• BRANO
Così si presentano le due scrittrici divise dall’oceano. Ma così si presenta anche Mattia Morretta con un libro la cui indiscutibile originalità poggia sul continuo rimbalzare di rispecchiamenti e triangolazioni di cui l’autore si rende coprotagonista. Il suo linguaggio, infatti, si libra in catene di associazioni libere autogenerantesi grazie alle quali fioriscono innumerevoli citazioni di testi letterari e filosofici. Il risultato è uno scambio prodigiosamente “vivo” (e in qualche momento “alla pari” anche dal punto di vista poetico) tra il mondo interiore di Morretta e quello delle due scrittrici. Noi, cresciuti all’ombra di Winnicott, siamo affascinati da movimenti onirici come questo, alla ricerca di un ponte, di uno “spazio potenziale” che ci offra il brivido del “perturbante”, senza farci correre i rischi attribuitigli da Freud.
Morretta, quindi, malgrado colga le differenze, è interessato soprattutto agli elementi comuni delle due esistenze. Essi infatti sono numerosi e tutti all’insegna della sottrazione a cominciare dall’immane vuoto che segna l’imprinting iniziale.
Nei due nuclei al di qua e al di là dell’0ceano il padre Dickinson «ritiene appropriato per le donne solo il proprio domicilio» (non a caso la figlia metterà in atto una scelta di radicale clausura per gran parte della vita). Egli inoltre «non gradisce vedere esibizioni pubbliche di cantanti e attrici non essendo il talento una scusante sufficiente» (ed Emily si opporrà alla pubblicazione dei propri testi scegliendo di rimanere invisibile anche al mondo letterario.)
Il padre Brontë è un religioso, «genitore autarchico di carattere duro e violento che trascura i bambini tanto da non consumare con loro neppure i pasti» e che «mette a disposizione dei figli libri e giornali soltanto per avere qualcuno con cui discutere di politica».

• MATERIALE MOSTRATO
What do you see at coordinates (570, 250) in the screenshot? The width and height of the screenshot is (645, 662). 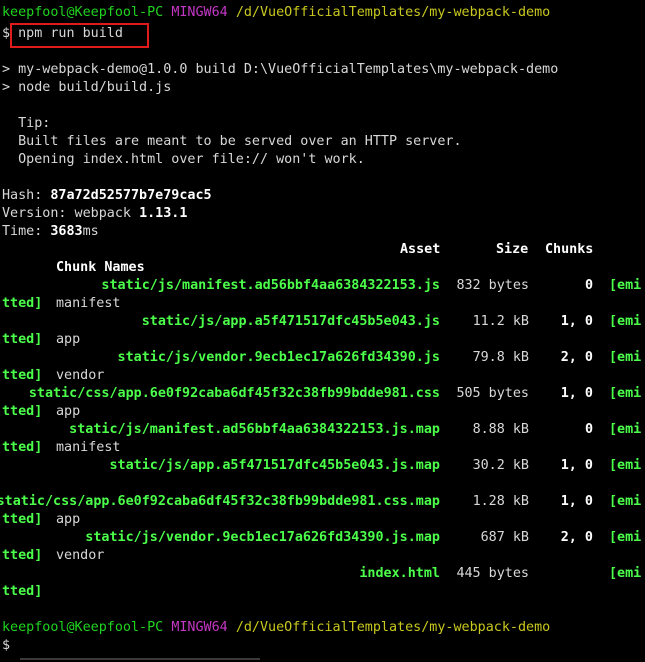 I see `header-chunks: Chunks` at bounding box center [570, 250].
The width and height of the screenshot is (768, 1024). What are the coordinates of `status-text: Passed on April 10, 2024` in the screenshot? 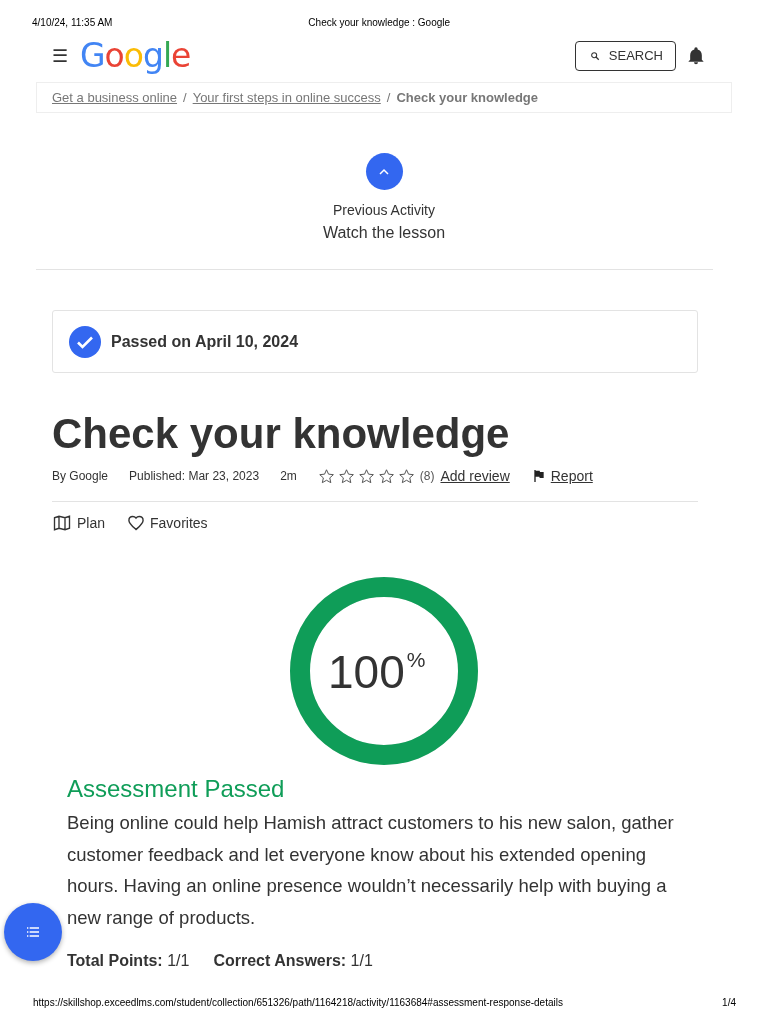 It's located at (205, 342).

...

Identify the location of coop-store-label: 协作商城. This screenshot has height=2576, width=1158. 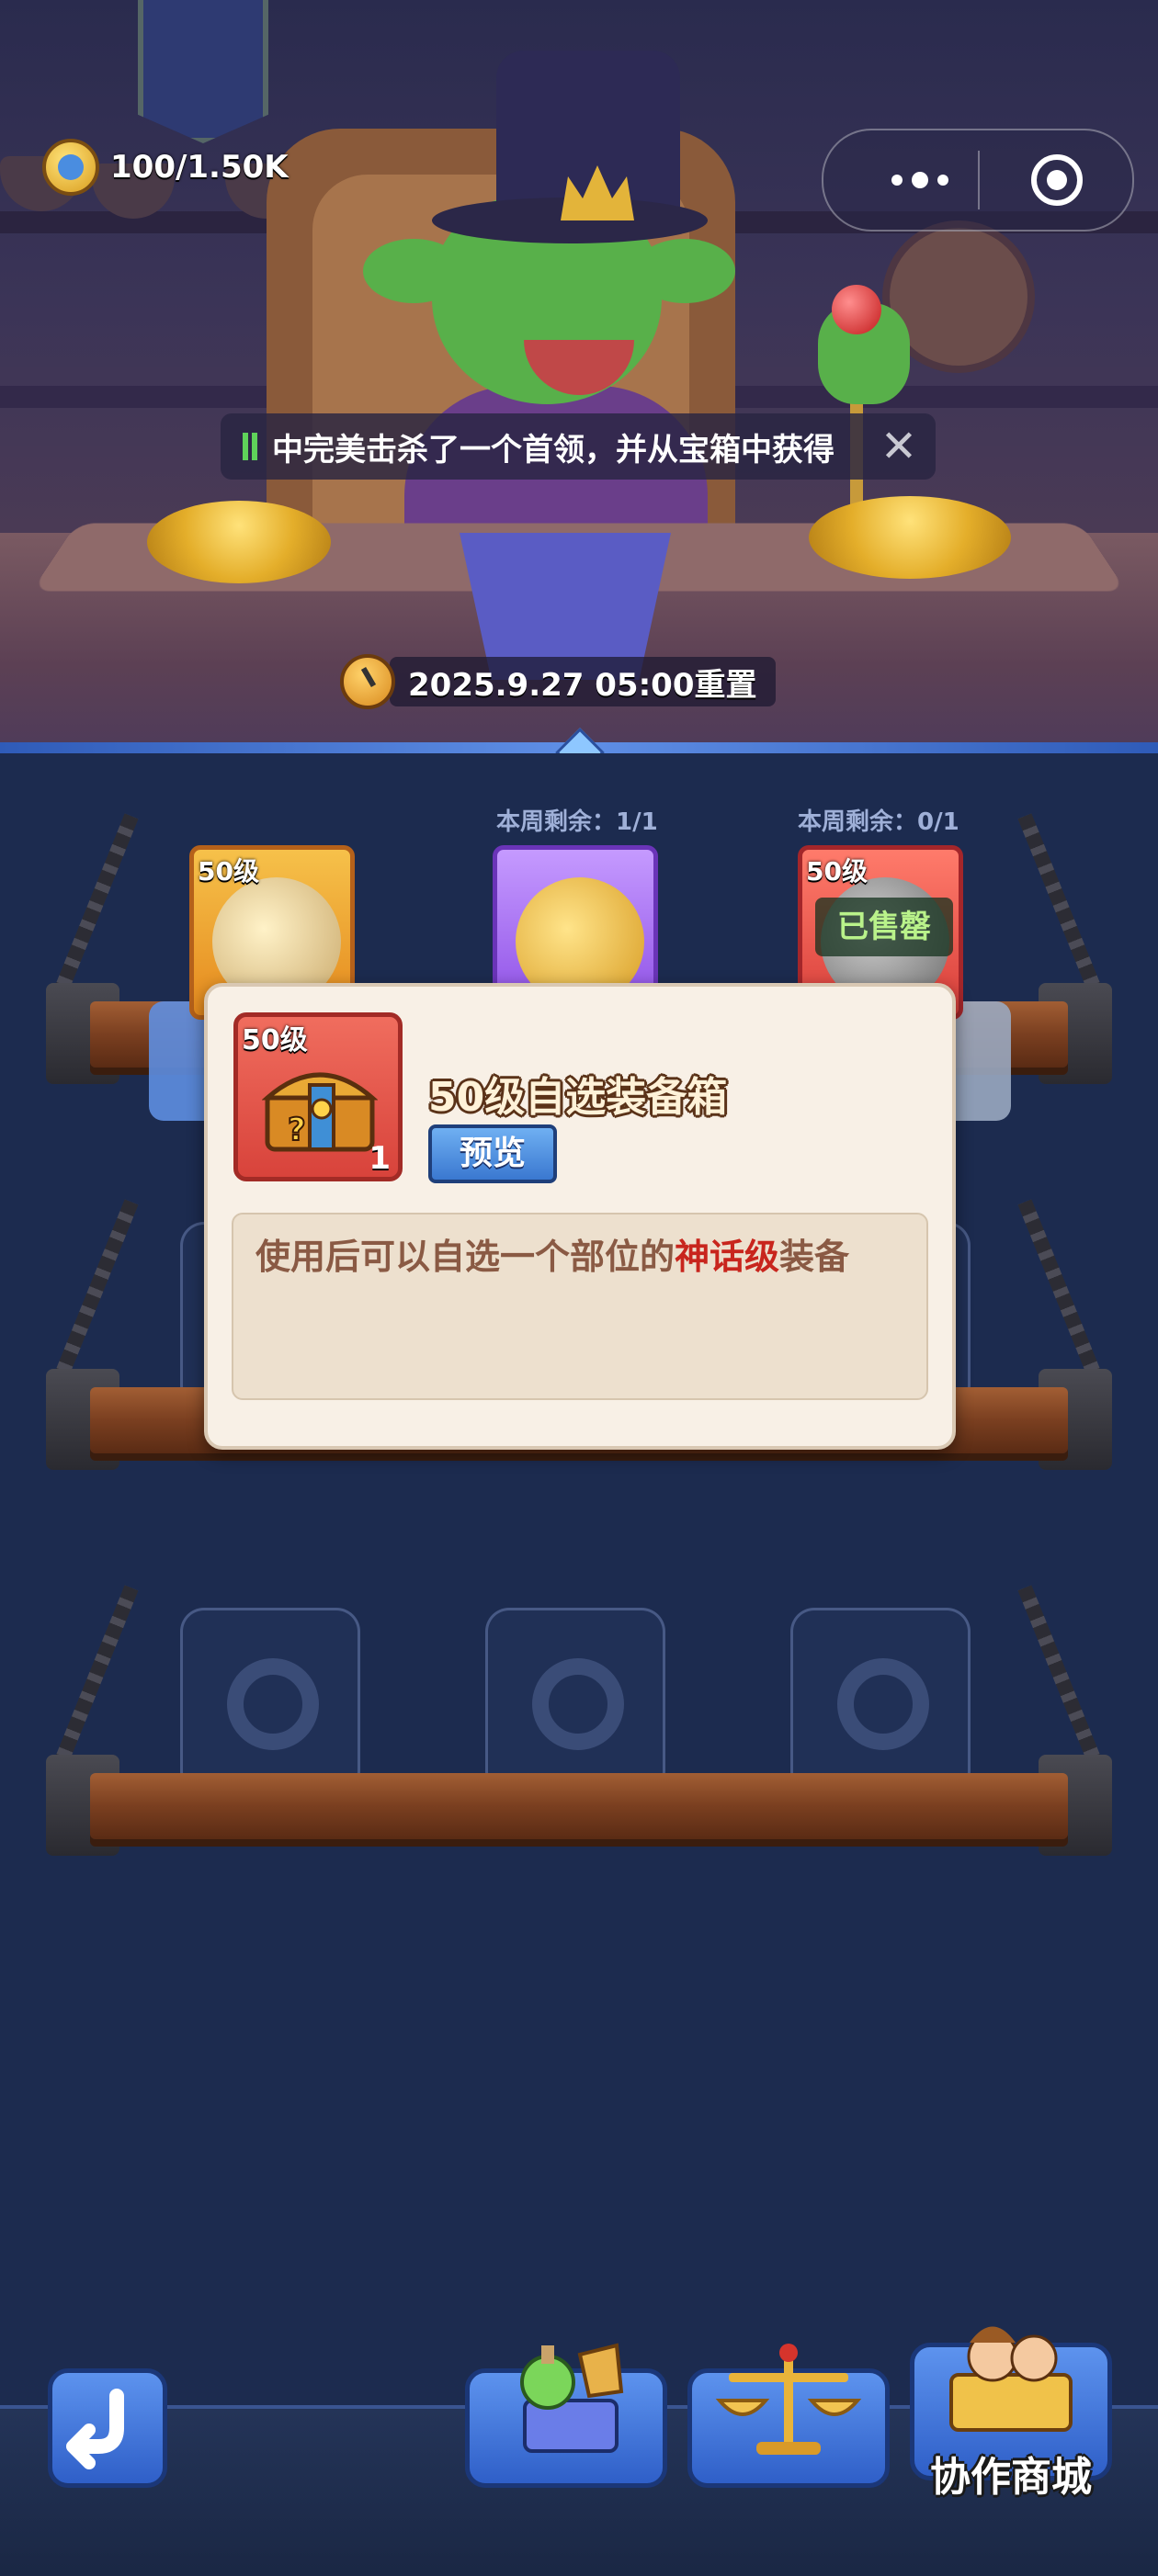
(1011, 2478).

• ATTIVITÀ
Puoi aggiornare il brano riscrivendolo dalle parole che contengono "Morretta, quindi, malgrado" e fermandoti dopo "segna l’imprinting iniziale.", con "molteplici" al posto di "numerosi"?

• SOLUZIONE
Morretta, quindi, malgrado colga le differenze, è interessato soprattutto agli elementi comuni delle due esistenze. Essi infatti sono molteplici e tutti all’insegna della sottrazione a cominciare dall’immane vuoto che segna l’imprinting iniziale.